## WHAT YOU WILL DO
Reproduce the data from the line with "Retweet coIt's reply" up to and including the line with "Action: coord(214,318)", replacing "chart line" with "trend line" and leaving everything else unchanged.

## DATA IN THIS EXERCISE
▼▼▼

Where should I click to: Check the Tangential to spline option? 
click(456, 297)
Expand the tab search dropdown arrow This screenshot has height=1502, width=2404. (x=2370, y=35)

▲▲▲
▼▼▼

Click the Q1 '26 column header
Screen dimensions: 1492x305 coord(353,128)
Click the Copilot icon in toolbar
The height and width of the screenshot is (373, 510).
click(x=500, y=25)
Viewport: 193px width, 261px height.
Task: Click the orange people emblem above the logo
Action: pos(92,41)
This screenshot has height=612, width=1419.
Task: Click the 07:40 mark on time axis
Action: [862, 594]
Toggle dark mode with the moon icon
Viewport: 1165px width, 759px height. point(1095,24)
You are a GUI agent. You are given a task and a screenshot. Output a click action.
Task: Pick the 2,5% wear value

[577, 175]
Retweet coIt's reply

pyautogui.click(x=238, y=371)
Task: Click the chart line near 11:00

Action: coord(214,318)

▲▲▲

## RESPONSE TO THE EXERCISE
Retweet coIt's reply

pyautogui.click(x=238, y=371)
Task: Click the trend line near 11:00

Action: coord(214,318)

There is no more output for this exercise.